# Fish (animal / flesh)



## Dymn

Hi,

In Spanish, there's a difference between _pez _(the animal) and _pescado _(the flesh coming from the animal). So _voy a comprar un pez _could mean "I'm going to buy a fish - as a pet", while _voy a comprar pescado _means that you're going to buy fish to eat it. Obviously, they share the same root, _pescado _means "fished" (_pescar_: "to fish").

How about your language?

In Catalan we use _peix _for both, and as far as I know there's no difference either in English.


----------



## DaylightDelight

Japanese:
We don't generally distinguish the animal and the flesh.  We say <animal>-flesh if necessary, but we even omit that if the context is clear enough.
- Watashi wa *sakana* wo taberu. = I eat fish.
- Watashi wa *sakana* wo katteiru. = I keep a fish as a pet.

The same goes with most edible animals: cow, pig, chicken, deer, sheep, etc.


----------



## apmoy70

Classical Greek did distinguish between the animal and its flesh (as a dish):

Animal: 3rd declension masc. noun *«ἰχθῡ́ς» ĭkʰtʰū́s* (nom. sing.), *«ἰχθύος» ĭkʰtʰúŏs* (gen. sing.) --> _fish_ (PIE *dǵʰuH- _fish_ cf Arm. ձուկ (juk), Latv. zivs, Lith. žuvis).

- **Provided data**
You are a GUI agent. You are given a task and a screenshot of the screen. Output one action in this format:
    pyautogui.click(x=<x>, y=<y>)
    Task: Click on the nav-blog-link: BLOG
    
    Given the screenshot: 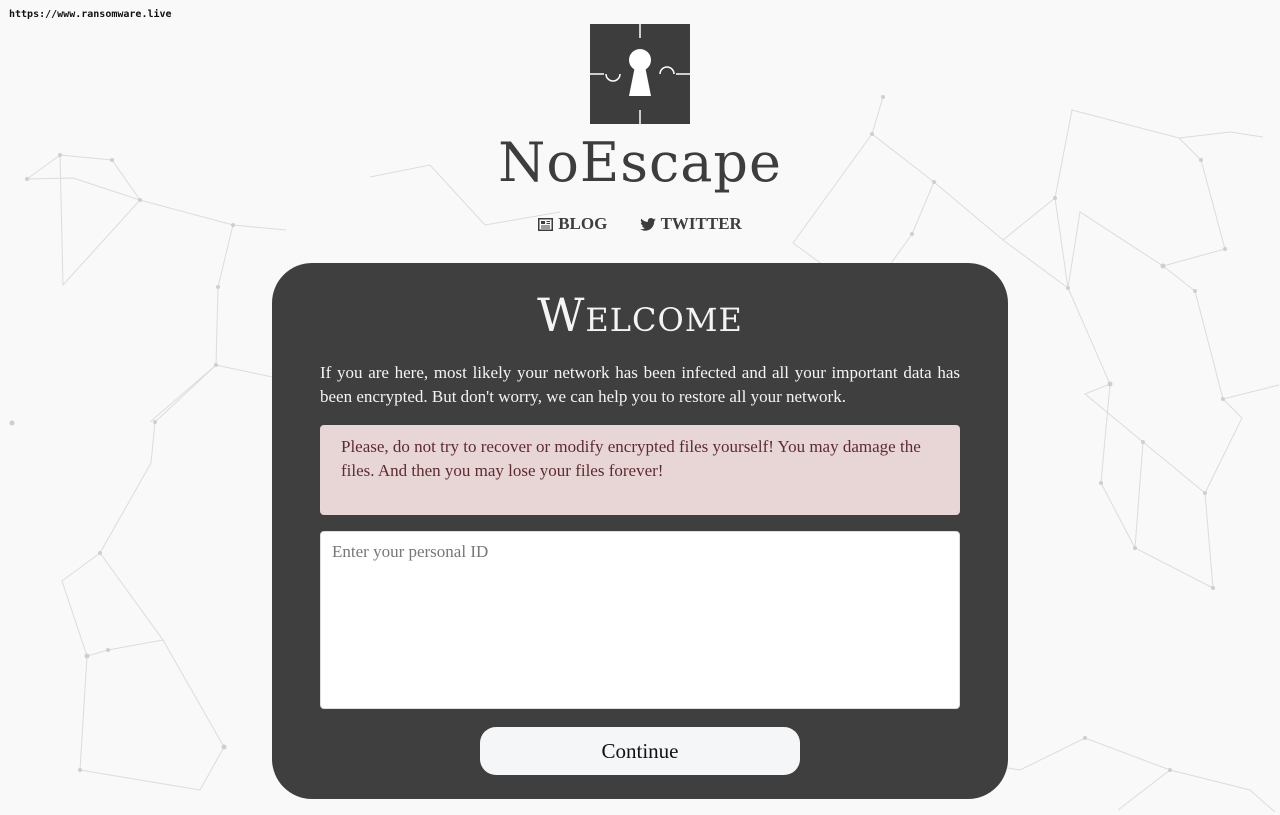 What is the action you would take?
    pyautogui.click(x=572, y=224)
    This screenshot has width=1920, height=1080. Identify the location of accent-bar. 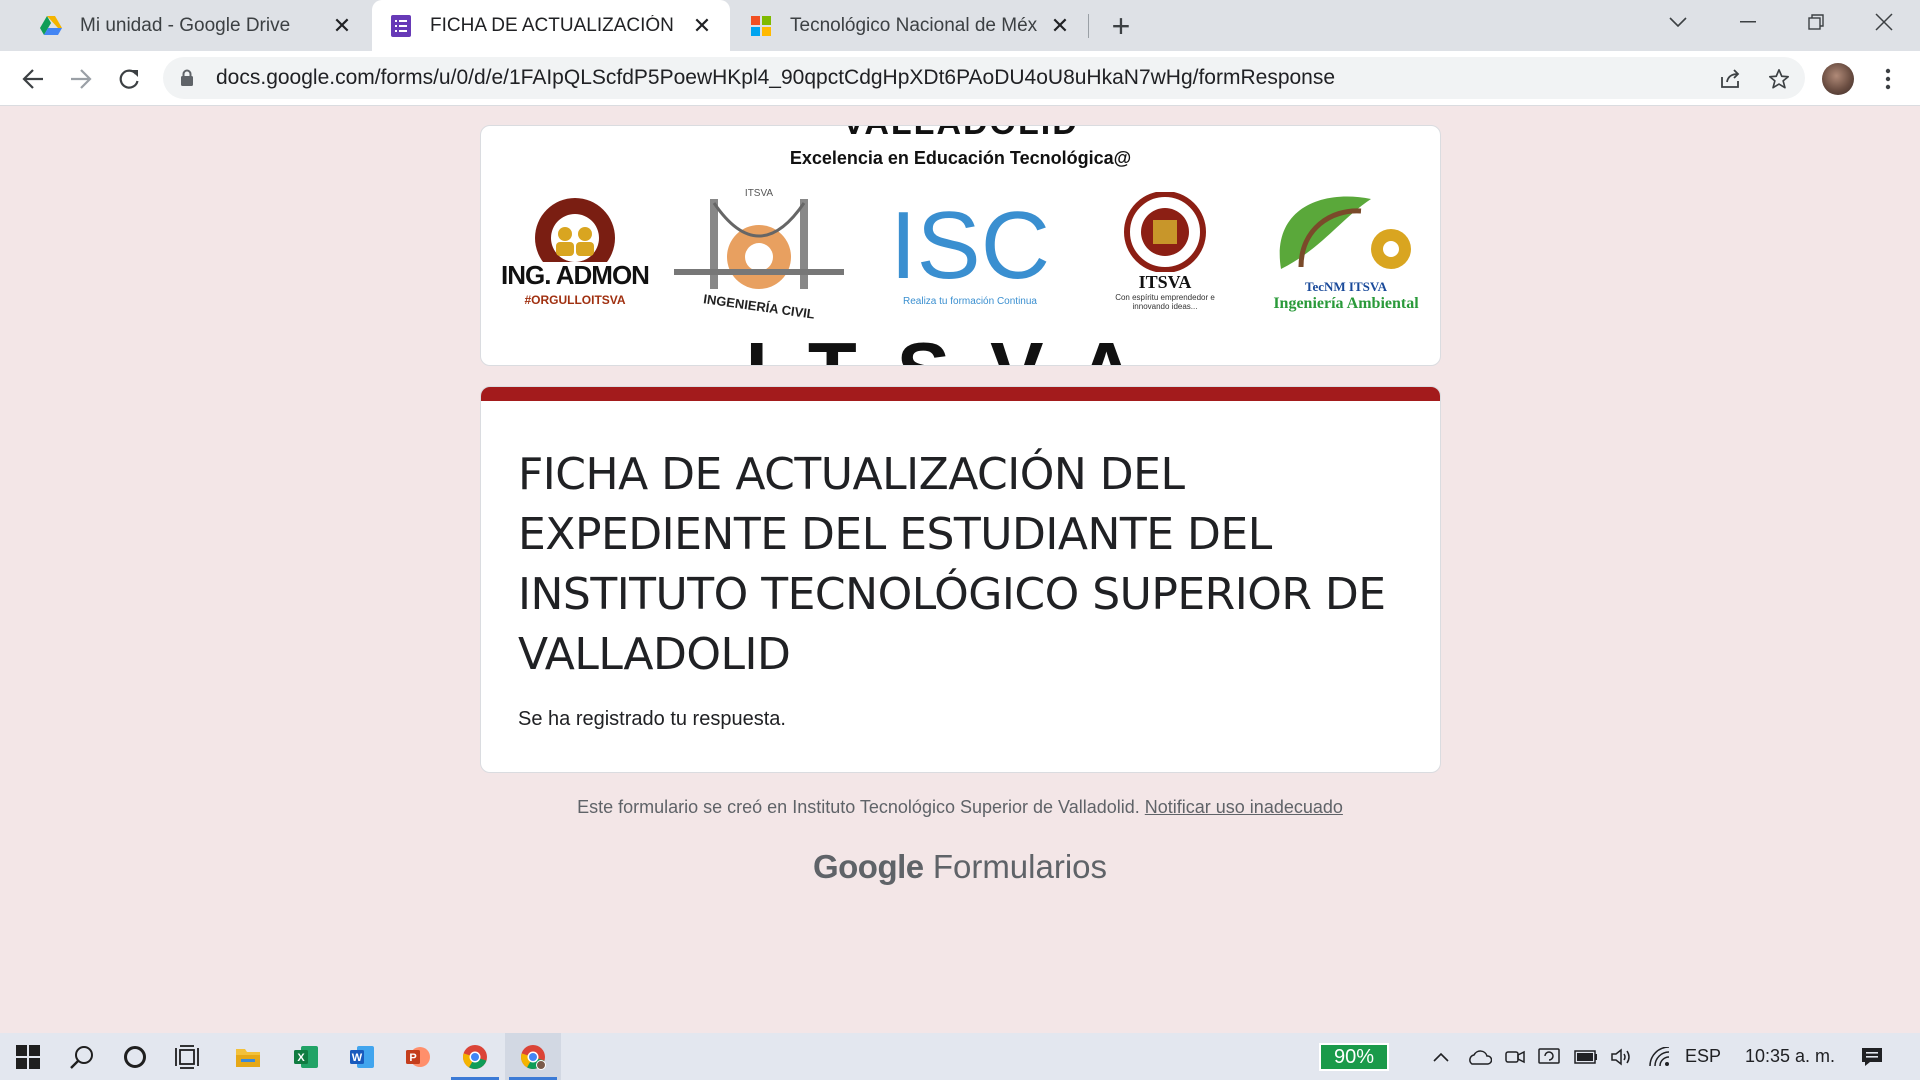
(960, 394).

- **About this task**
Reproduce the forum thread about words for fish word for word, from start to finish. The material has no connection to the forum thread about words for fish.

- **Result for this task**
# Fish (animal / flesh)



## Dymn

Hi,

In Spanish, there's a difference between _pez _(the animal) and _pescado _(the flesh coming from the animal). So _voy a comprar un pez _could mean "I'm going to buy a fish - as a pet", while _voy a comprar pescado _means that you're going to buy fish to eat it. Obviously, they share the same root, _pescado _means "fished" (_pescar_: "to fish").

How about your language?

In Catalan we use _peix _for both, and as far as I know there's no difference either in English.


----------



## DaylightDelight

Japanese:
We don't generally distinguish the animal and the flesh.  We say <animal>-flesh if necessary, but we even omit that if the context is clear enough.
- Watashi wa *sakana* wo taberu. = I eat fish.
- Watashi wa *sakana* wo katteiru. = I keep a fish as a pet.

The same goes with most edible animals: cow, pig, chicken, deer, sheep, etc.


----------



## apmoy70

Classical Greek did distinguish between the animal and its flesh (as a dish):

Animal: 3rd declension masc. noun *«ἰχθῡ́ς» ĭkʰtʰū́s* (nom. sing.), *«ἰχθύος» ĭkʰtʰúŏs* (gen. sing.) --> _fish_ (PIE *dǵʰuH- _fish_ cf Arm. ձուկ (juk), Latv. zivs, Lith. žuvis).